Equiom seminar highlights new UK tax rules
Wednesday 07 February 2018
More than 100 guests and members of the business community gathered at the Palace Hotel last month to hear presentations by tax experts from Equiom Solutions.
Speakers covered topics including tax planning for Isle of Man residents, Isle of Man company taxation, the proposed new rules regarding UK commercial property, as well as the extra-territorial reach of recently announced changes in UK tax legislation and its effect on local businesses and residents with assets in the UK.
The event was opened by Non-Executive Chairman of Equiom Solutions, Clive Stanford, and began with a presentation by Equiom Solutions Managing Director, Helen Woods on Isle of Man and UK tax planning for Isle of Man residents. Helen highlighted the issues around residence and domicile status and explained:
‘while you can be resident in both the Isle of Man and the UK, individuals can only have one domicile at any one point in time. You could, however, still be deemed UK domiciled for a number of years even if you have taken up residence elsewhere. That’s one to watch as it could have significant implications for your tax liabilities.’
She then went on to detail the three main types of UK tax that Isle of Man resident individuals may be exposed to: income tax, capital gains tax (CGT) and inheritance tax (IHT), and outlined some options to help manage these liabilities.

########

Direction A —
Rewrite the part of the records that opens with the line containing "Open the Mapa Armazém submenu item" and closes with the line containing "click(23, 22)", replacing "Custom Feeds" with "Saved Feeds" and leaving everything else unchanged.
The records that follow have no connection to the seminar article.

########

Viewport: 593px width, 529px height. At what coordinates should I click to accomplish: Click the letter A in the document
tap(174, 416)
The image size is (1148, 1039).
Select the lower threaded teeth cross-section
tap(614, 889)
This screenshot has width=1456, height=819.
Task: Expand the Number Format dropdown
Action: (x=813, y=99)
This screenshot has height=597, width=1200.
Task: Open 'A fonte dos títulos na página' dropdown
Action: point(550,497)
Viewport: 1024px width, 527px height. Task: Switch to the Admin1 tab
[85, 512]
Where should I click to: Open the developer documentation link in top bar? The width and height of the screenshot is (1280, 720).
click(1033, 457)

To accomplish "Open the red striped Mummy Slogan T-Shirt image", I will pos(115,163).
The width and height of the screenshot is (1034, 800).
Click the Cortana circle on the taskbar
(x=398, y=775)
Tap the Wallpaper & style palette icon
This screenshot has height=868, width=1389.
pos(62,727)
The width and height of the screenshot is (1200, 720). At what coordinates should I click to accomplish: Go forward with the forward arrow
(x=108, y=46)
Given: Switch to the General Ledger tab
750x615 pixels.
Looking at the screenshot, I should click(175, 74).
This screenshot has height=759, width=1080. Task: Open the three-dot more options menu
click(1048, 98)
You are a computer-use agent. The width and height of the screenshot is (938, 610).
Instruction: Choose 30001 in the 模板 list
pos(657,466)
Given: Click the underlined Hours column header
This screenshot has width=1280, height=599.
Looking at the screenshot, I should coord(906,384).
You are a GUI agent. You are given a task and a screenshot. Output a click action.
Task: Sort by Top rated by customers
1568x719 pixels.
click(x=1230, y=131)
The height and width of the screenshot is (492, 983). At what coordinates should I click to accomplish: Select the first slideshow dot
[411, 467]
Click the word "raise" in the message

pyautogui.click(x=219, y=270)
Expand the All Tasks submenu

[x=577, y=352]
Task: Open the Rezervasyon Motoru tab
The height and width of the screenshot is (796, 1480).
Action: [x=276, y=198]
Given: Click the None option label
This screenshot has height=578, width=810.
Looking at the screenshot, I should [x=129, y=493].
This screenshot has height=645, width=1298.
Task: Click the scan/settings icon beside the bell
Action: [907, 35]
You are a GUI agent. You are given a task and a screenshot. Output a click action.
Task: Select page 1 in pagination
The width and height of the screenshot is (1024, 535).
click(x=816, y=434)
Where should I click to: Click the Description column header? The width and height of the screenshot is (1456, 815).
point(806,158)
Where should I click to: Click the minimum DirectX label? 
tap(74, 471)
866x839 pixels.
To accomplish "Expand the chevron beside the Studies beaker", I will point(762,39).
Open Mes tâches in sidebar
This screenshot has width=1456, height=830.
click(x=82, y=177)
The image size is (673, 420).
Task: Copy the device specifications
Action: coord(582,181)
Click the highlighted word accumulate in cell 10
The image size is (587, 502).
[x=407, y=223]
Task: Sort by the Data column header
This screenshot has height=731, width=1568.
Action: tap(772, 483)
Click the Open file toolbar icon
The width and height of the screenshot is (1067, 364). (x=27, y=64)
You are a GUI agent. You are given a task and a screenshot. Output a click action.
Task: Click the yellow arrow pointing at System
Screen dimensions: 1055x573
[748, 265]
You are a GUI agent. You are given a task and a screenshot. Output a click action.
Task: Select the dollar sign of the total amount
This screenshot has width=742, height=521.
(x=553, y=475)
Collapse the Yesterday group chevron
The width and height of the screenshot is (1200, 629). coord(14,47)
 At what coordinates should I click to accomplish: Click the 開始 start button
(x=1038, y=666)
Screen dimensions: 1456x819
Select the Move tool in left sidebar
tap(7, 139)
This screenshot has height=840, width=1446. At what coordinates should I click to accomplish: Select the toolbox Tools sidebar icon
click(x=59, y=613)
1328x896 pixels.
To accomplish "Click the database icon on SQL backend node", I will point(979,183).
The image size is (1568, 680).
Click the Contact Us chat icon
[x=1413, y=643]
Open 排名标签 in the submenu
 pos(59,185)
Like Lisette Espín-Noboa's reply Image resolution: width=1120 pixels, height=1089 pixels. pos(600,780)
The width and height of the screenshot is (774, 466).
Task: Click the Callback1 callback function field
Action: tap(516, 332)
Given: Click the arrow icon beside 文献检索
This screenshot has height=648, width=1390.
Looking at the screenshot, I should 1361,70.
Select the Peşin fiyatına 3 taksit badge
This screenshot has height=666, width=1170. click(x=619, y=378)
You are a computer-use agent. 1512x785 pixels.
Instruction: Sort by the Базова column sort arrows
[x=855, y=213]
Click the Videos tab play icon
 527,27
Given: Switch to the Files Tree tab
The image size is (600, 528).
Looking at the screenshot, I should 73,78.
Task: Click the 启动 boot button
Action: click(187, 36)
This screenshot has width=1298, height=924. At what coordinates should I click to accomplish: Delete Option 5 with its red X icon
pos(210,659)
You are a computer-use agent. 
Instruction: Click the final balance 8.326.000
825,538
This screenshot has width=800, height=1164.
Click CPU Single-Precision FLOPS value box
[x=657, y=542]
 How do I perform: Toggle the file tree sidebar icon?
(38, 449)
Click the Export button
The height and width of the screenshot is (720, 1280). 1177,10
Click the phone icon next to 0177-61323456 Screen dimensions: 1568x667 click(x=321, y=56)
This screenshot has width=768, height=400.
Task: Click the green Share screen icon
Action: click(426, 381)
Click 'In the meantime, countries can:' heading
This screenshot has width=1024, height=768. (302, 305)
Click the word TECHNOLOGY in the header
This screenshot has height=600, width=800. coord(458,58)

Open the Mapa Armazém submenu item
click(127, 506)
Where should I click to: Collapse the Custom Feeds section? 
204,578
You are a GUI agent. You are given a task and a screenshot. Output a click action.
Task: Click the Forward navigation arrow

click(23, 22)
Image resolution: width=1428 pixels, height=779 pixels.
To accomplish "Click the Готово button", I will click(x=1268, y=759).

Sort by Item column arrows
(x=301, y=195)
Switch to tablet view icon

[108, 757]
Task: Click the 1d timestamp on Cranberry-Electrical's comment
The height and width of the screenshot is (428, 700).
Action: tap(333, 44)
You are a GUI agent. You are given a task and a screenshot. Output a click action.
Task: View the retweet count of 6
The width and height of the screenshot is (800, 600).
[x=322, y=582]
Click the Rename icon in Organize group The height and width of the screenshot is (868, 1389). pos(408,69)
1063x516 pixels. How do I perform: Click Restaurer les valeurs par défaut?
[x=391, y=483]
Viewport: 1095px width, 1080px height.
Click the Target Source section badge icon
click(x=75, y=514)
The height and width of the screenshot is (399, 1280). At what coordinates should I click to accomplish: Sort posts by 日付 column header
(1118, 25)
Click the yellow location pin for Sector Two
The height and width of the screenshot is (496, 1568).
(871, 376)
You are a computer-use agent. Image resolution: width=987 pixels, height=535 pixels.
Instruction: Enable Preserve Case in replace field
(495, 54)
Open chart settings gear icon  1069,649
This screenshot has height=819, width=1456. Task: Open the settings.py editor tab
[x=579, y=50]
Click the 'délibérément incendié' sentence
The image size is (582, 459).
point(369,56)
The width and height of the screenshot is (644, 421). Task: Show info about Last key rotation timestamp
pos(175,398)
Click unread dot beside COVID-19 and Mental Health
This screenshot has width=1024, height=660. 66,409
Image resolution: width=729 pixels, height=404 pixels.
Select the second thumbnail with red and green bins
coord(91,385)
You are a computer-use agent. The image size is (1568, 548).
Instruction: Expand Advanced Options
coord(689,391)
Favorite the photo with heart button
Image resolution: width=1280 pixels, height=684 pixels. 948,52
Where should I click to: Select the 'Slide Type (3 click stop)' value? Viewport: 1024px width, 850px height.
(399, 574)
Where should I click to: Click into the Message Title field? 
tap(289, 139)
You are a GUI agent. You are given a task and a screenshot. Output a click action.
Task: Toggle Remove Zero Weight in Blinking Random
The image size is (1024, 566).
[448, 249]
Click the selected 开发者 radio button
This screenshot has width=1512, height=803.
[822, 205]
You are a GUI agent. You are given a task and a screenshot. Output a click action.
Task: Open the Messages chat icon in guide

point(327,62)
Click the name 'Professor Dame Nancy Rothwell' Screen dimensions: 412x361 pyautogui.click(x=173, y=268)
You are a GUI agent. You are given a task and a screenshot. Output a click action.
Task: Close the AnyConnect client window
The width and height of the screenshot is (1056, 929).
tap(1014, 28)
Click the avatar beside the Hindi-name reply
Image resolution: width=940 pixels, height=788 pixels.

########

Direction B —
Answer these questions from the seminar article:
(i) How many guests gathered at the Palace Hotel?
(ii) Who opened the event?
(iii) What three main types of UK tax did Helen Woods say Isle of Man resident individuals may be exposed to?

Full output A —
Open the Mapa Armazém submenu item
click(127, 506)
Where should I click to: Collapse the Saved Feeds section? 
204,578
You are a GUI agent. You are given a task and a screenshot. Output a click action.
Task: Click the Forward navigation arrow

click(23, 22)

Full output B —
(i) More than 100 guests.
(ii) Clive Stanford, Non-Executive Chairman of Equiom Solutions.
(iii) Income tax, capital gains tax (CGT) and inheritance tax (IHT).